Excerpted data Start Marker
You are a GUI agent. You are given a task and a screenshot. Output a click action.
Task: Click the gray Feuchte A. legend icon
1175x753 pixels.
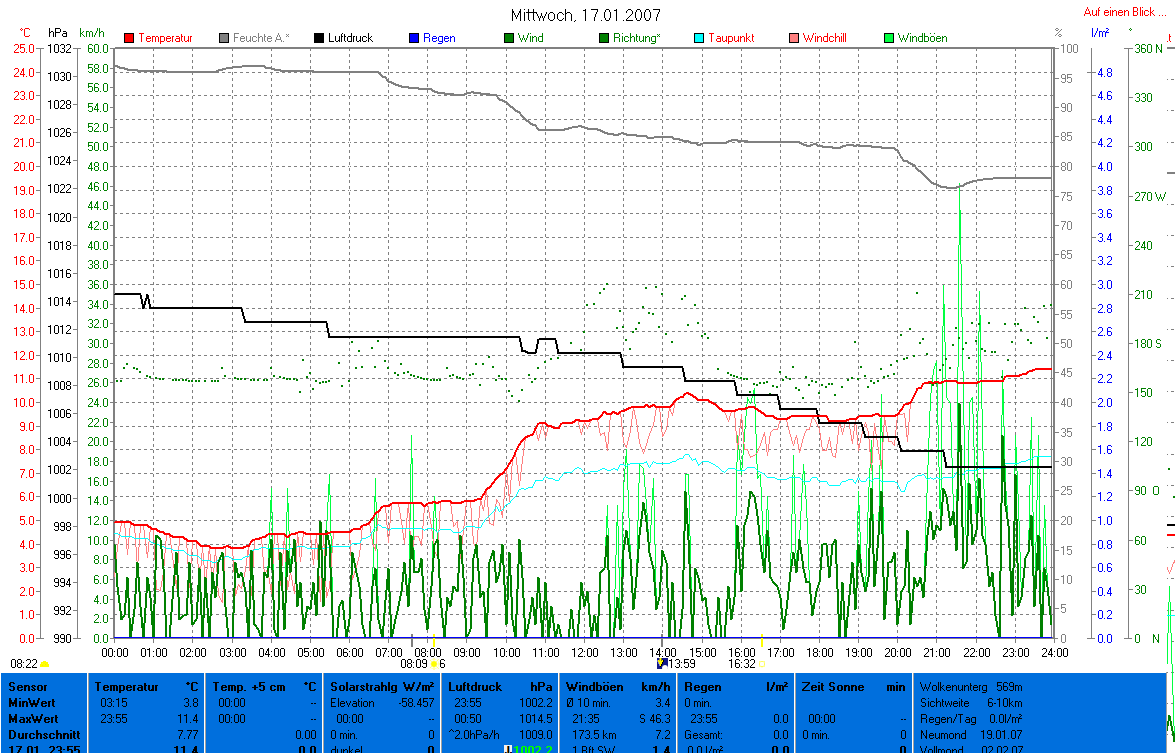[x=225, y=38]
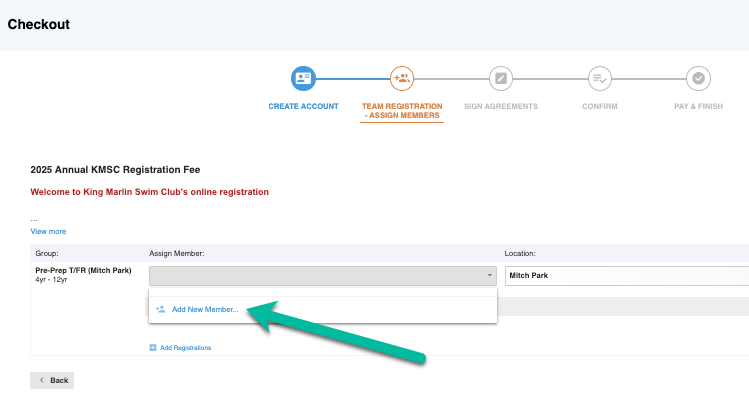This screenshot has width=749, height=402.
Task: Open the Sign Agreements step label
Action: click(x=500, y=106)
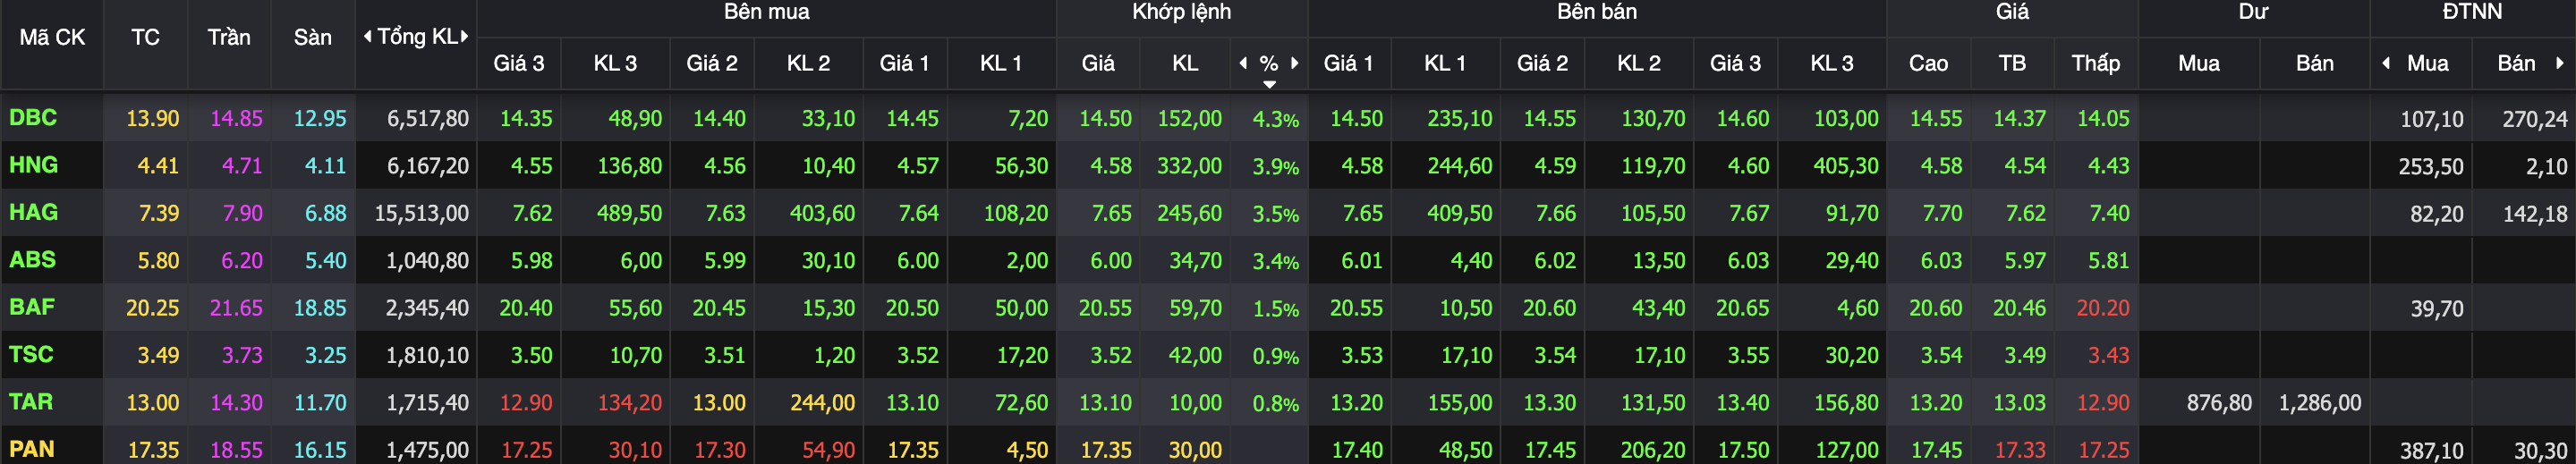Viewport: 2576px width, 464px height.
Task: Click the Sàn floor price header
Action: [312, 38]
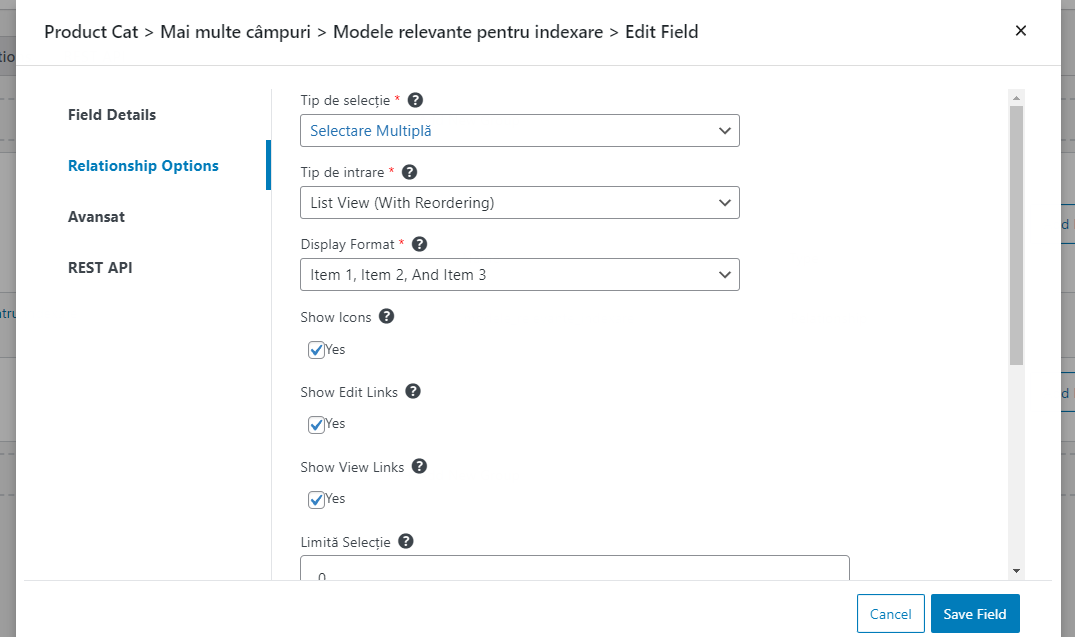Click the help icon for Show View Links

point(419,466)
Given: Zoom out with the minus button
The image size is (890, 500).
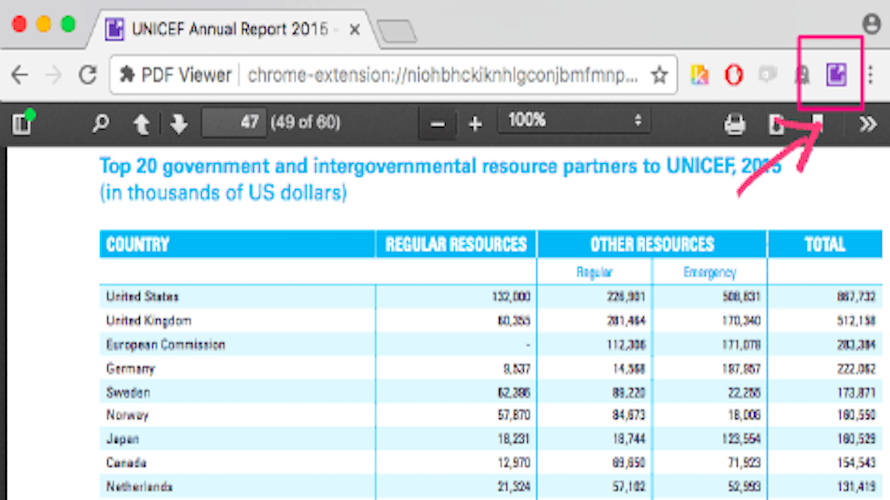Looking at the screenshot, I should click(437, 124).
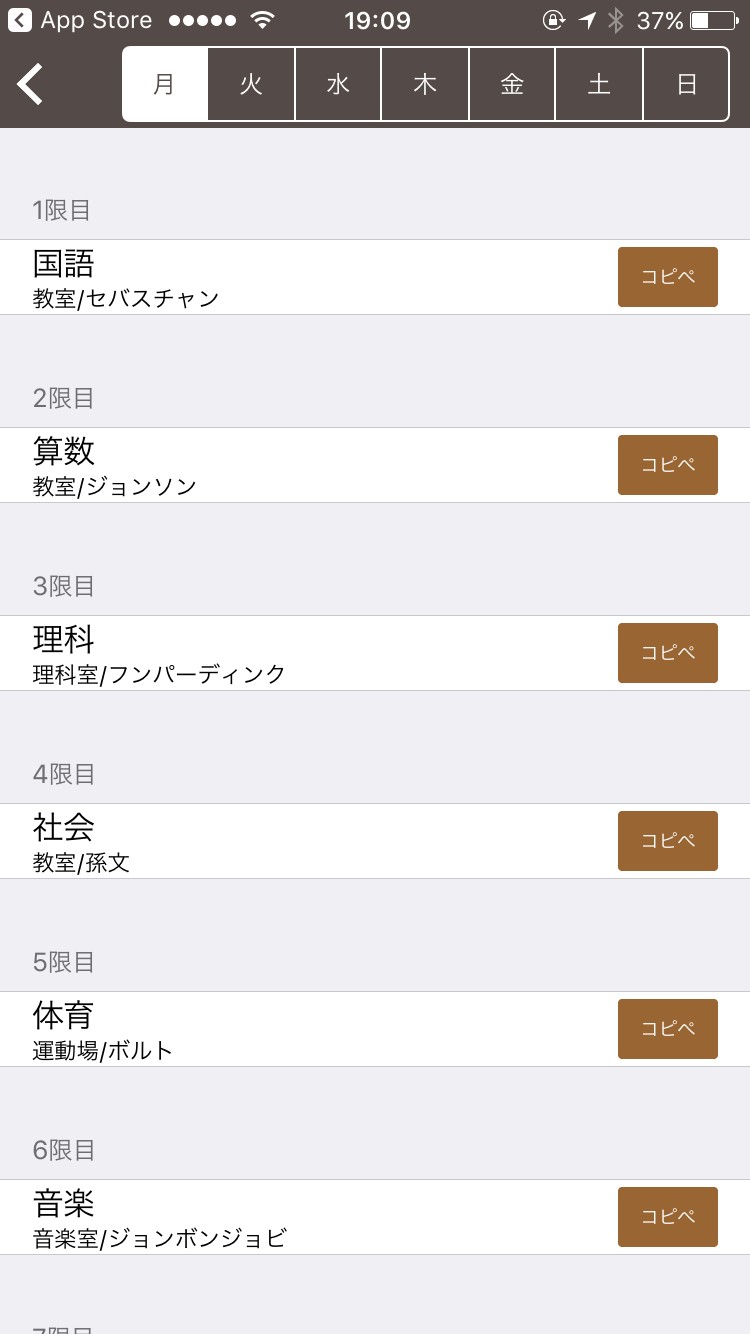
Task: Open the 木 (Thursday) tab
Action: (425, 84)
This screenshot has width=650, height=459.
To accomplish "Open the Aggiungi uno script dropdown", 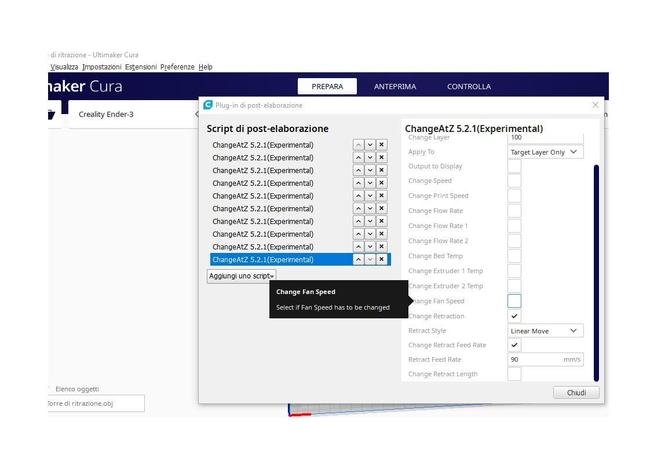I will pyautogui.click(x=242, y=275).
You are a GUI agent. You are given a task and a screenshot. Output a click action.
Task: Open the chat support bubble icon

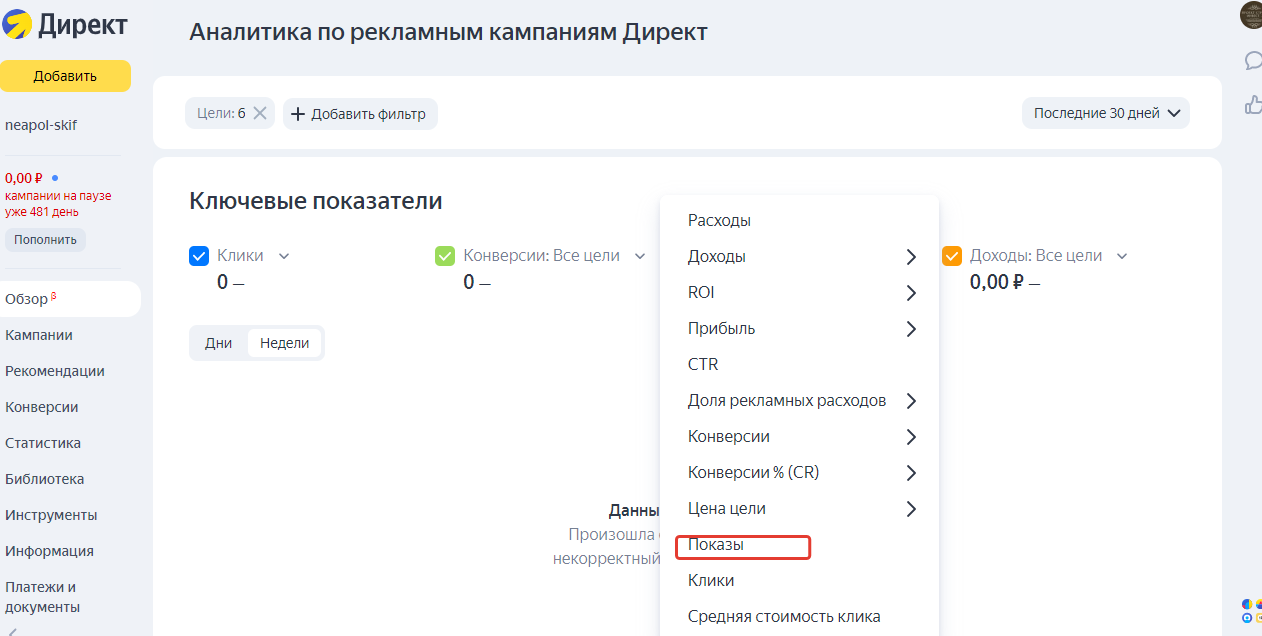pyautogui.click(x=1252, y=61)
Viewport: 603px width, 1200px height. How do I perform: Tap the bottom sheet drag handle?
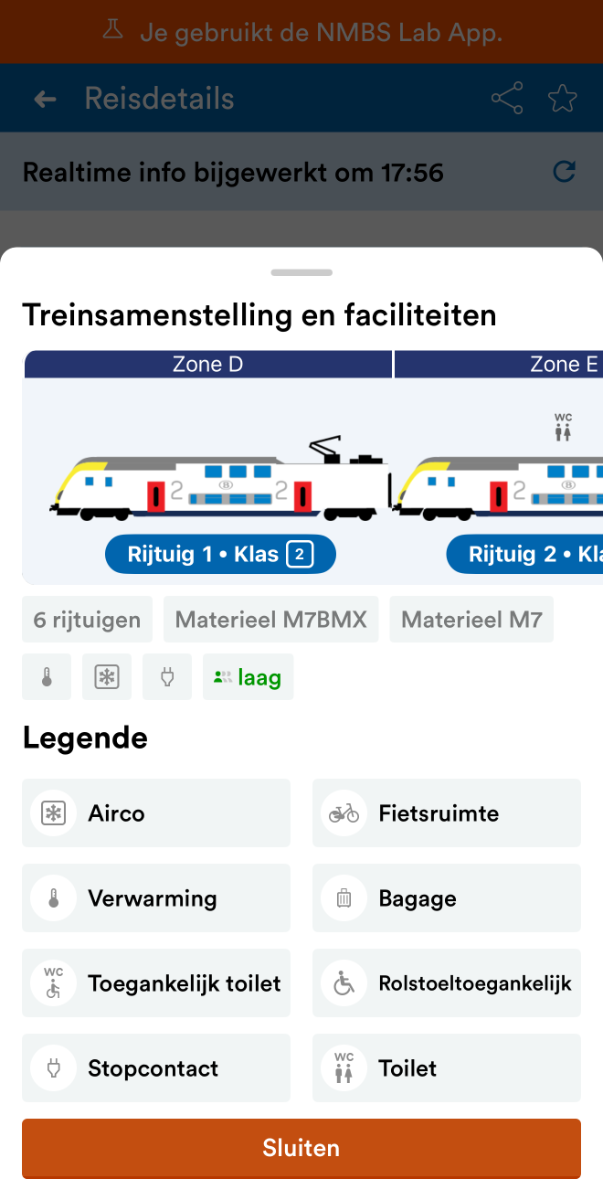301,272
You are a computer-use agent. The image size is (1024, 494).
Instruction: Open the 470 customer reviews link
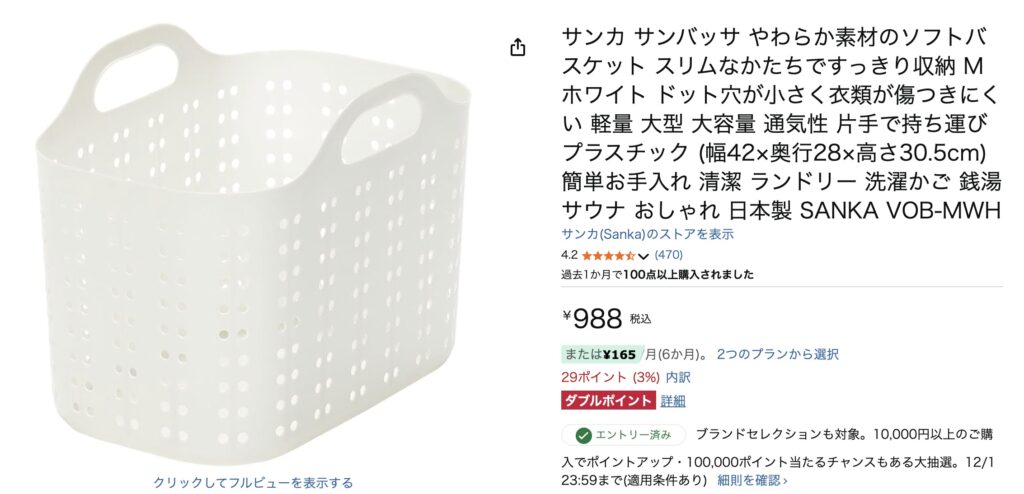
Excerpted data End Marker
What you have to do
Could you repeat exactly the lines from the one containing "Task: Open the chat support bubble icon" to the last line of the records, both included, and leave out every picture?

Solution for this exercise
Task: Open the chat support bubble icon

pyautogui.click(x=1252, y=61)
Viewport: 603px width, 1200px height. How do I perform: Tap the bottom sheet drag handle?
301,272
You are a computer-use agent. The image size is (1024, 494).
Instruction: Open the 470 customer reviews link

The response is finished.